Conner Kent shows up partway through Season Ten. Clark invites him to live on the farm and he enrolls in Smallville High. A couple of episodes later he's 'visitng Martha in Washington' and he never shows up or is mentioned again. Not even, y'know, when the world is ending and having another person around with Clark's powers could be useful.
Who Wants to Live Forever?: It's strongly implied by both more knowledgeable aliens and characters with Psychic Powers that Clark will outlive his loved ones. This was a recurring theme especially during Season 7, where it was used to create tension in Clark and Lana's relationship.
Lionel himself never intended to live forever, as he gave his own heart to resurrect Lex in exchange for having Darkseid claim his soul.
A Bad Future that was promptly erased thanks to Time Travel, so it's back to square one.
However, the end of Season 10's "Harvest" is likely not to be undone, so it has finally happened, at last.
With Great Power Comes Great Insanity: All over the place, especially in the earlier seasons. Kryptonite infection usually results in violent obsession in those who gain powers, and the early seasons are littered full of "freak of the week" encounters with previously normal (if often a bit self-centered or jerkish) people who gain powers and soon embark on insane rampages.
Wrote the Book: Lex claims the Luthors wrote the book on uncomfortable silences.
Chloe also says she wrote the book on pining over Clark.

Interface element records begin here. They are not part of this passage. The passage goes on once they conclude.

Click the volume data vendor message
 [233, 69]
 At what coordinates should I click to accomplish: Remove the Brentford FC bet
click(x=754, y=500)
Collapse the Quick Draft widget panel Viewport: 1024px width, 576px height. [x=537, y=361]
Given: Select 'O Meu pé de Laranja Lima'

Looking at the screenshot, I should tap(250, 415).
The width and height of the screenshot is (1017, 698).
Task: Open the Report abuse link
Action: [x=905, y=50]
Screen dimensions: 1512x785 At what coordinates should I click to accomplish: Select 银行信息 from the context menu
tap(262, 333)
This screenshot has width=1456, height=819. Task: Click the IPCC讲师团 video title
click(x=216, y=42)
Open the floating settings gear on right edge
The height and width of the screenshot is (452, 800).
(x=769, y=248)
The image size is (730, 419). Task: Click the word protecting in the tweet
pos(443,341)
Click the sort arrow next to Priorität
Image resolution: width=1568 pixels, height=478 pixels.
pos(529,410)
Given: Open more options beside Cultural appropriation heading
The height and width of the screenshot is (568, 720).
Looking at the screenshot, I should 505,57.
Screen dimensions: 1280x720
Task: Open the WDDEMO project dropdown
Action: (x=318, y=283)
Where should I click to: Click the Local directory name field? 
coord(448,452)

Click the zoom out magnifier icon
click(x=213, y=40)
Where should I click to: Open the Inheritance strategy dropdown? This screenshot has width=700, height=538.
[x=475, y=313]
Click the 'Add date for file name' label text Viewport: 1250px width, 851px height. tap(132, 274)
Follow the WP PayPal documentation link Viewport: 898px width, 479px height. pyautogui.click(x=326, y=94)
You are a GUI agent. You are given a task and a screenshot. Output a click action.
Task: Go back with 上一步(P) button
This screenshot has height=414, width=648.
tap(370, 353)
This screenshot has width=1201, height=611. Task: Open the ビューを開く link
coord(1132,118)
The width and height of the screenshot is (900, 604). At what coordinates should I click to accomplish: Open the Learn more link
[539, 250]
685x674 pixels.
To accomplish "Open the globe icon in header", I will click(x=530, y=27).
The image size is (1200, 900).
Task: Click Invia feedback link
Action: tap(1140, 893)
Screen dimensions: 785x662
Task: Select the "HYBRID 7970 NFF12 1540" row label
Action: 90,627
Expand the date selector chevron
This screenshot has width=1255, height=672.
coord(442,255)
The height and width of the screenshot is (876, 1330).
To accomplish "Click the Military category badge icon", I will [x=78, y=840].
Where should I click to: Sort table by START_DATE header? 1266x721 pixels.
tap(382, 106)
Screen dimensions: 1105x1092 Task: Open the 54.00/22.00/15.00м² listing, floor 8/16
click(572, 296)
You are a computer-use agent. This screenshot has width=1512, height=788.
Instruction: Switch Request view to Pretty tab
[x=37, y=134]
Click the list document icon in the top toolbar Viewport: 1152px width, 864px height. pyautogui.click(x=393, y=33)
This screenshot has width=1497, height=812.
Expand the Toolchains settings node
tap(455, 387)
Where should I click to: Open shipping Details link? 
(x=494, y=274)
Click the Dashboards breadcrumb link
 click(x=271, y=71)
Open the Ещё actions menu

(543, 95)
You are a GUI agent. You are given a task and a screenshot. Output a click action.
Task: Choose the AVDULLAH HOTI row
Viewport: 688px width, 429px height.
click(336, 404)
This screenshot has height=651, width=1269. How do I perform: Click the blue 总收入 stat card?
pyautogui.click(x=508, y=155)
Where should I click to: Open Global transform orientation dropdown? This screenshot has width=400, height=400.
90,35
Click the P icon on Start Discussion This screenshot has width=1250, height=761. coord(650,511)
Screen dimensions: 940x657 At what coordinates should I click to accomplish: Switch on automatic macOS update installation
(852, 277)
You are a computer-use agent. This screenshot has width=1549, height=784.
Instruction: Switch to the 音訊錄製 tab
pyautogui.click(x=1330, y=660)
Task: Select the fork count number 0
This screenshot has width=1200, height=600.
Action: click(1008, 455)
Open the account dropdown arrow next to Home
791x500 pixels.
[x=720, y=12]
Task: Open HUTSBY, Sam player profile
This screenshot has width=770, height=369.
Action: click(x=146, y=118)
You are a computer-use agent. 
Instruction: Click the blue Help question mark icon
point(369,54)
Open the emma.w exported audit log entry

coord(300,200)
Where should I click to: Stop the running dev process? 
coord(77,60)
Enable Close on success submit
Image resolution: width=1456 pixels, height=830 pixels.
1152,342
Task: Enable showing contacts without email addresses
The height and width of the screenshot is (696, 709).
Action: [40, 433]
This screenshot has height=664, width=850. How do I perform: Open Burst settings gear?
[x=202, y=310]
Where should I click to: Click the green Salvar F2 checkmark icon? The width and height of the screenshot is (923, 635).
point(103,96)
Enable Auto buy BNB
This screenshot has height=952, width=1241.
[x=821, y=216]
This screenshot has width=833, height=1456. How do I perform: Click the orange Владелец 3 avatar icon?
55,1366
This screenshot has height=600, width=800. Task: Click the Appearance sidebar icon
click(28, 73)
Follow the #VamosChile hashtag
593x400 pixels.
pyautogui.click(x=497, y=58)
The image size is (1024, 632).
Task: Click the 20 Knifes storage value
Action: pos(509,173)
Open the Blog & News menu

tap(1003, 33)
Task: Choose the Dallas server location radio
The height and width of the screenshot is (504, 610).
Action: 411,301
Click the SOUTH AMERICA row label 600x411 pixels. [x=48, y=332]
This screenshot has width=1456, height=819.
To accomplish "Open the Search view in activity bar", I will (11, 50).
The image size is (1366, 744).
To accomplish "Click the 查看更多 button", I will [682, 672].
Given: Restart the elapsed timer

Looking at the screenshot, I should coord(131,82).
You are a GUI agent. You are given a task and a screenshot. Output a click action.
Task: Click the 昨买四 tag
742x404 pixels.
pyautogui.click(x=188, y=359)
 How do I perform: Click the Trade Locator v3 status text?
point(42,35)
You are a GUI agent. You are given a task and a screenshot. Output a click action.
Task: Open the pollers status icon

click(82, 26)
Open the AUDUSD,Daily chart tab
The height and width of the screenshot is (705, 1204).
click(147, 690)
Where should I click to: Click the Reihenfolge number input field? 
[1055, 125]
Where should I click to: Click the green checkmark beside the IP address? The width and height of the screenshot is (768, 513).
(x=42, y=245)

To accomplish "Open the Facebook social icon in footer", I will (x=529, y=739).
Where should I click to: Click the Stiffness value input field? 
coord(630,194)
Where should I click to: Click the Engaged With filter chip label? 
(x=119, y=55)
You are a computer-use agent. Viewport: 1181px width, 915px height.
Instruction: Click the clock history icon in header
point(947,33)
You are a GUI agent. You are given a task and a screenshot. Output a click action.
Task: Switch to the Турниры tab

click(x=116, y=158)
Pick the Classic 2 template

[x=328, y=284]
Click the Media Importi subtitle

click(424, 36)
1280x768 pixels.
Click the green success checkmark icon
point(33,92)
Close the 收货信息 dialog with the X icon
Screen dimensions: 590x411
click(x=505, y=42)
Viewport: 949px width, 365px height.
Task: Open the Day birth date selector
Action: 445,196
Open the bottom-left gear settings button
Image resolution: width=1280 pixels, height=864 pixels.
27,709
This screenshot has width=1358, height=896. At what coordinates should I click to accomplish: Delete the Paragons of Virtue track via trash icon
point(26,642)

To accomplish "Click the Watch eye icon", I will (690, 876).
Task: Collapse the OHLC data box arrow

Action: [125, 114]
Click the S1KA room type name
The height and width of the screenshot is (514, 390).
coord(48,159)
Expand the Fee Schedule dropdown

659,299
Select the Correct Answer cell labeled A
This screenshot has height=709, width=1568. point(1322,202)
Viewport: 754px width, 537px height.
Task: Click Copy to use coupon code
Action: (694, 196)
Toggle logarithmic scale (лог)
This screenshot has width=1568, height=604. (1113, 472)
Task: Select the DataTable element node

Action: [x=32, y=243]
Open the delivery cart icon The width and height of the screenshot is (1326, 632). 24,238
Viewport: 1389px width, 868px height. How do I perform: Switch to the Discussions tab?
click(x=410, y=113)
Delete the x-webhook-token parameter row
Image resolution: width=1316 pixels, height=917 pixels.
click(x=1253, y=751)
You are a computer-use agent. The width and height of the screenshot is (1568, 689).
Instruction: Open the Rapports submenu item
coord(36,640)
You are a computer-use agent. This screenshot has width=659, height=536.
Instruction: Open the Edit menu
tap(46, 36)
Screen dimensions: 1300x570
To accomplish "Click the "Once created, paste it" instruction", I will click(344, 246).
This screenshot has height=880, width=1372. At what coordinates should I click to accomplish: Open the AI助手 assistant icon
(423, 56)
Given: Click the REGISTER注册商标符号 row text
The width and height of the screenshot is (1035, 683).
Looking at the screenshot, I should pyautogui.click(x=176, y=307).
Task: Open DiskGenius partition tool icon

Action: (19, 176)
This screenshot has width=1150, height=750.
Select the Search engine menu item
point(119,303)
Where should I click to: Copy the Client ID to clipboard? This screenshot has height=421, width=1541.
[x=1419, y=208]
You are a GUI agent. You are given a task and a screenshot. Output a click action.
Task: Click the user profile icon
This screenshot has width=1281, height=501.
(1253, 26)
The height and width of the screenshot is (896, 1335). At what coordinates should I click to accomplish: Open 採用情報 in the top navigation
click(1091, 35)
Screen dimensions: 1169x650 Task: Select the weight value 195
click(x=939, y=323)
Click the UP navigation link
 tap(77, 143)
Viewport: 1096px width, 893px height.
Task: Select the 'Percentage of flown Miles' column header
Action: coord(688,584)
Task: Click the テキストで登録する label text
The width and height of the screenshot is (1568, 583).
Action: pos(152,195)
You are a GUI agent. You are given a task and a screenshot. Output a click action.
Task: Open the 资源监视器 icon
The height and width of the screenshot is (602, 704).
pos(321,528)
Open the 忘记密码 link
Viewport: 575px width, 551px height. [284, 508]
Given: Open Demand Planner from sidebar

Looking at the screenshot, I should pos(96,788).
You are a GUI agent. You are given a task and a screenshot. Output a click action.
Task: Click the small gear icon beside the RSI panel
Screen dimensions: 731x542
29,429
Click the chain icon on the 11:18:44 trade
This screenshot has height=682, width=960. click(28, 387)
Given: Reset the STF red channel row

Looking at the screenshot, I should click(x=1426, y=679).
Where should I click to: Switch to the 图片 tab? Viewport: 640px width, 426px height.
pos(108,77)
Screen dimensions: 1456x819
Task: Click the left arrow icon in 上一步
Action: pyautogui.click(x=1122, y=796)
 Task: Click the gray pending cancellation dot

Xanatos Gambit: "Absolute Justice" has Amanda Waller and Checkmate. She uses her Suicide Squad (or a member of it) to go after the JSA, not really caring that he kills a couple but killing him when he tried to kill everyone. Why? She wanted to bring them out of hiding to join the budding JLA and prepare for the coming Apocalypse (or is it Apokolips?).
Both Clark and Bizarro were searching for Dax-Ur for different reasons. Brainiac separately told both of them to find Dax-Ur's shield, a device which would transport the user to Dax-Ur himself. Clark manages to find it and locates Dax-Ur. It didn't matter to Brainiac who reached Dax-Ur. What's important was that the activation of the shield emitted a beacon which allowed Brainiac to reach Dax-Ur, who had created him. Brainiac wanted to download information from Dax-Ur's brain to upgrade himself and become more powerful.
In Season 5, Brainiac had wanted to use Clark as Zod's vessel. When that didn't work, he simply used Lex as Zod's vessel.
You Look Familiar: Shawn Ashmore played a villain in Seasons 1 and 3, but his identical twin brother Aaron plays Henry "Jimmy" Olsen in later seasons. Aaron returns in the series finale to play James Bartholomew Olsen.